При классификации изображений нередко используют хорошо зарекомендовавшую себя свёрточную нейронную сеть, уже обученную на большом количестве изображений. Ее последний слой, отвечающий за классификацию, заменяют на новый с последующим дообучением на фотографиях из предметной области. Как правило, для использования метода нужны сотни изображений. Здесь исследователи столкнулись с серьезным вызовом — набрать достаточное количество фотографий растений, чтобы нейросети было на чем учиться. В имевшихся на тот момент открытых базах хранились синтетические изображения, сильно отличающиеся от того, что мы видим в реальной жизни: каждый листок отрезан, расправлен и одинаково освещен.

«Эти изображения удобно использовать для научных целей, и мы получили хороший результат — 99 % распознавания, но затем на фотографии, сделанной пользователями в реальной жизни, модель в 50 % случаев ошибалась. Перед нами встала задача самим собирать базу изображений», — уточнил ученый.

В полевых условиях

Исследователи должны были собрать как можно больше снимков в полевых условиях: при разном освещении, положении, различном масштабе съемки и пр. Обычно в таких случаях требуются сотни, а лучше — тысячи изображений.

В открытых источниках на каждый класс болезней имелось лишь от 20 до 50 изображений, и разработчикам пришлось применять особые методы, чтобы в условиях малой обучающей выборки все равно получить хороший результат. Здесь им помогла сиамская (двойная) нейронная сеть, которая не применялась до этого для классификации болезней растений, но лица людей различала хорошо.
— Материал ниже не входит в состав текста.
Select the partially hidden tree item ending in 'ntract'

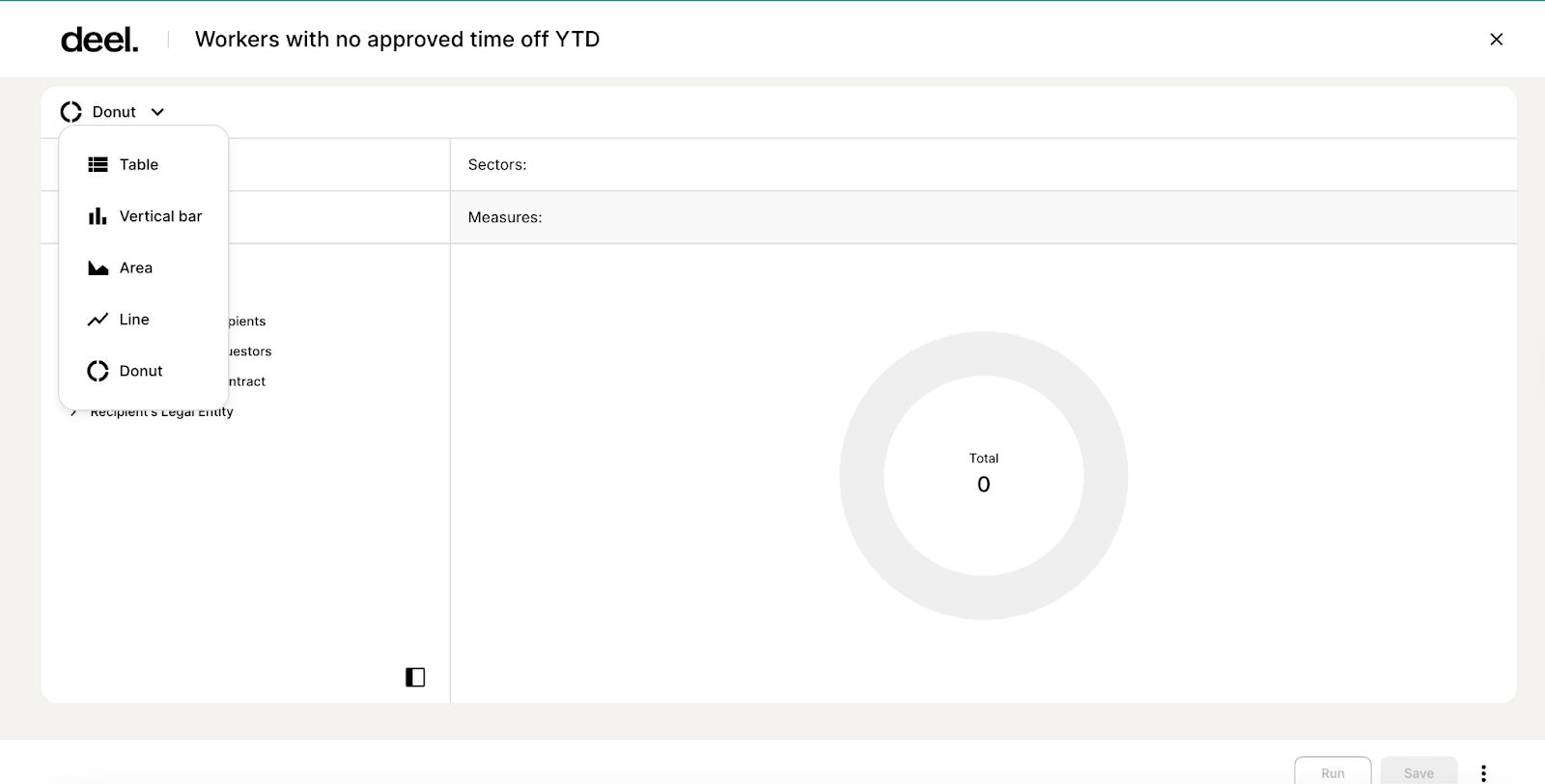[x=247, y=381]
«В данной технологии используются одинаковые сети, на вход которым подаются пары изображений одинакового или разных классов, и в результате обучения сеть должна научиться хорошо разносить многомерные вектора изображений различных классов в пространстве свойств. В итоге при определении болезней растений удалось добиться точности в 98 %», — отметил Александр Ужинский.
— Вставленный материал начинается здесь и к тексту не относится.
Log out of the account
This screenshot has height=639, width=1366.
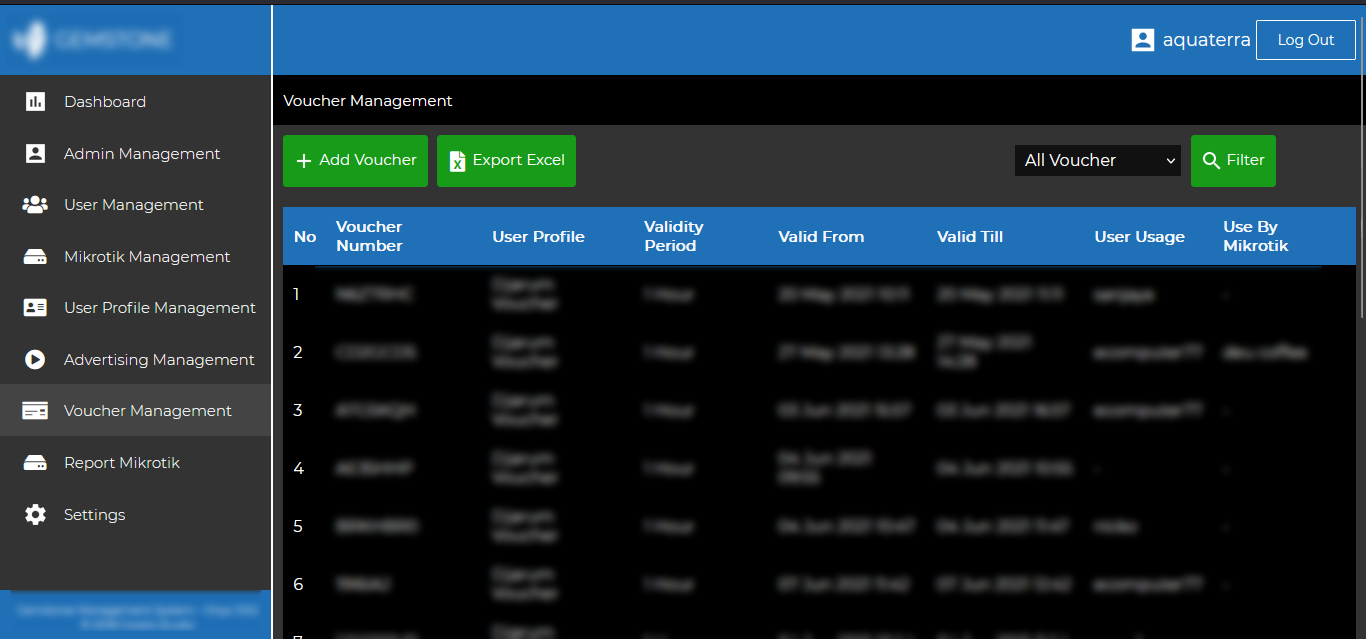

Новым шагом по улучшению архитектуры и процесса обучения стало использование алгоритмов поиска оптимальных настроек аугментации (AutoAugment) — искусственного изменения изображений, на которых учится нейросеть, если этих изображений мало (меняются, например, угол наклона объекта, яркость, часть объекта отрезается, и т. п.). Кроме того, базовой нейронной сетью в платформе стала сеть, специально обученная на множестве изображений растений. В результате в системе поддерживается точность моделей свыше 95 %.

Урожай в кармане

Сейчас в pdd.jinr.ru есть модели для 19 сельскохозяйственных и декоративных культур: барбариса, винограда, вишни, голубики, клубники, кукурузы, огурцов, перца, пшеницы, смородины, томатов, хлопка, яблок, орхидей, роз и т. д. Для всей изученной флоры распознается больше полусотни различных болезней и вредителей. В базе собрано более четырех тысяч изображений, а на платформу пришло более 40 тысяч запросов от пользователей. Использовать ее интерфейс могут все, начиная от агрохолдингов и заканчивая начинающими садоводами, для которых важно получить рекомендации по лечению растений, верифицированные профессиональными агрономами.
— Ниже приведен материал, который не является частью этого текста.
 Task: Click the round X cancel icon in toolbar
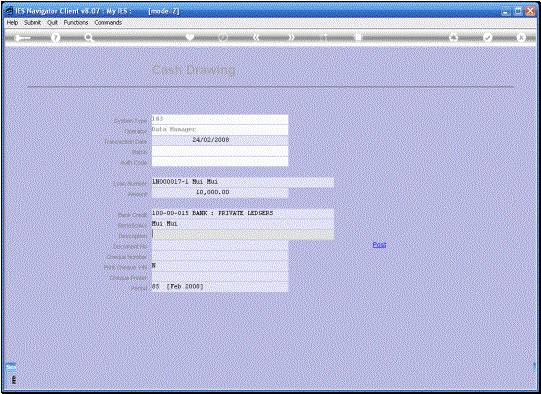click(x=521, y=37)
Авторы разработали программный интерфейс, который предоставляет стороннему пользователю возможность использовать ресурсы платформы, например, в своем мобильном приложении. В частности, в рамках совместного проекта с НЦМУ «Агротехнологии будущего» на базе Тимирязевской академии нейросетевые модели pdd.jinr.ru использовали для отслеживания влияния освещения на развитие растений. Это позволяло подбирать оптимальные схемы выращивания сельскохозяйственных культур.

Платформа продолжает развиваться. База данных пополняется снимками пользователей, это улучшает точность моделей. Летом в нее чаще всего попадают изображения сельскохозяйственных культур: огурцов, помидоров, клубники и других, зимой — по большей части фотографии комнатных растений.

В перспективе в базу платформы добавят возможность обработки видеопотока, модели для определения нехватки основных элементов — азота, фосфора, кальция, железа и других, а еще платформа сможет давать рекомендации по выращиванию наиболее востребованных сельскохозяйственных культур.